Set problem: Copy the records from the line containing "will click(344, 28)." through the line containing "Action: click(x=313, y=776)", requests included. Multiply each coordinate in the answers by 1.8 and round to whole numbers, with halves rounded up, and leave every other number unchanged.

--- Start of Provided data ---

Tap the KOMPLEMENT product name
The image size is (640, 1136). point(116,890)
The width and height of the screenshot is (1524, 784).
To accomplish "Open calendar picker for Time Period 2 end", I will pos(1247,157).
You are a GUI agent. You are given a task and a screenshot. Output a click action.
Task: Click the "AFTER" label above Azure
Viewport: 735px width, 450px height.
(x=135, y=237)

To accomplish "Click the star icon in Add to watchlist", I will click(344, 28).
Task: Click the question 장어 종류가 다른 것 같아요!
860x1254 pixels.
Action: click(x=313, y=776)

--- End of Provided data ---
--- Start of Provided data ---

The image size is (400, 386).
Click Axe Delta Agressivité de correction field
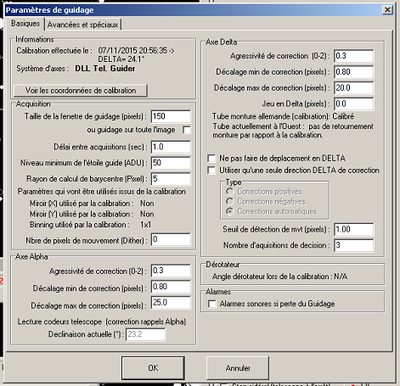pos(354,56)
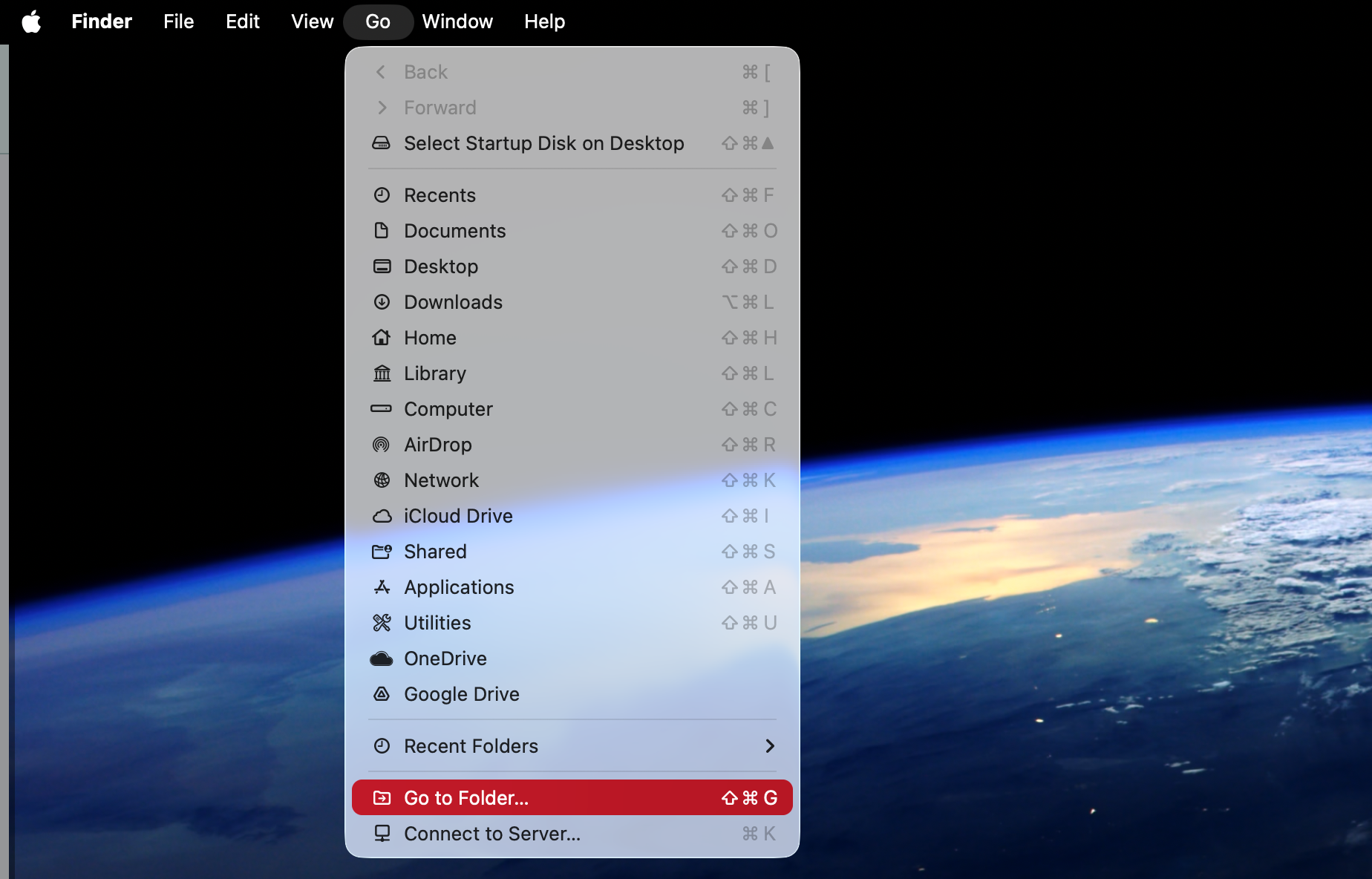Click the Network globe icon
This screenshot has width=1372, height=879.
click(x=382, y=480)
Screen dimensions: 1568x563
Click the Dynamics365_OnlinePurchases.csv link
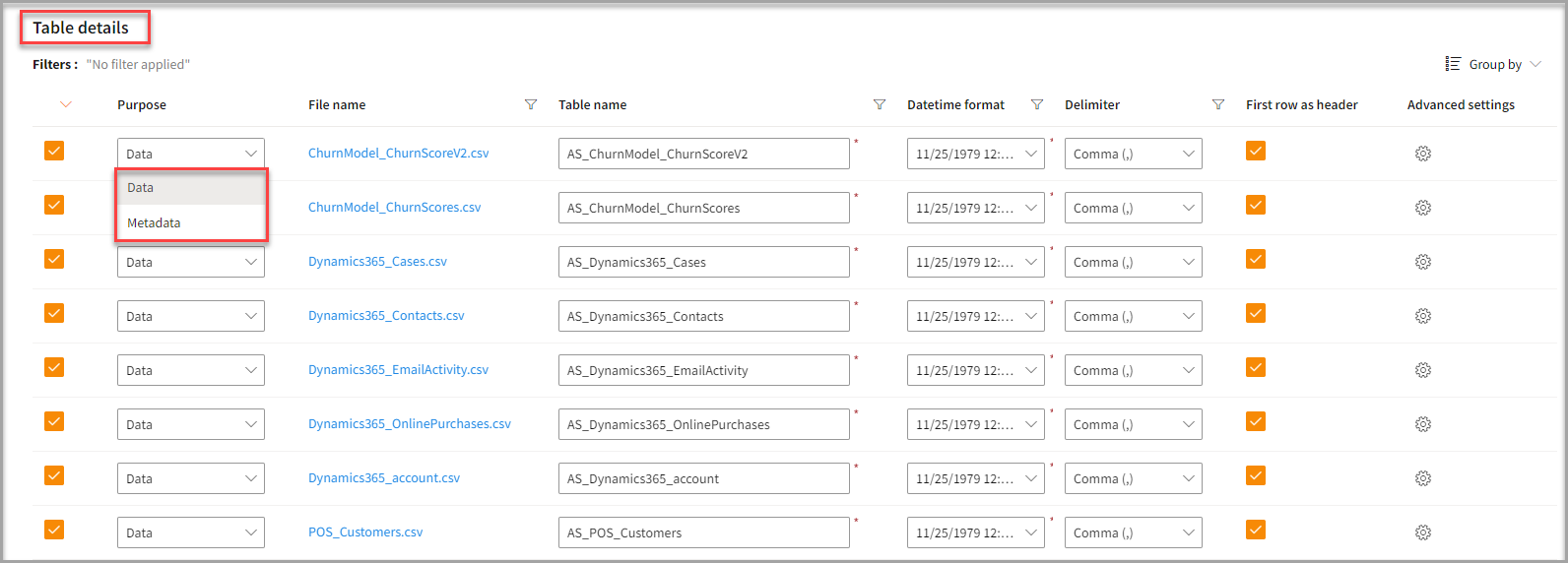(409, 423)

--- End of Provided data ---

Answer for this exercise:
To accomplish "Click the star icon in Add to watchlist", I will click(619, 50).
Task: Click the question 장어 종류가 다른 것 같아요!
860x1254 pixels.
Action: click(x=563, y=1397)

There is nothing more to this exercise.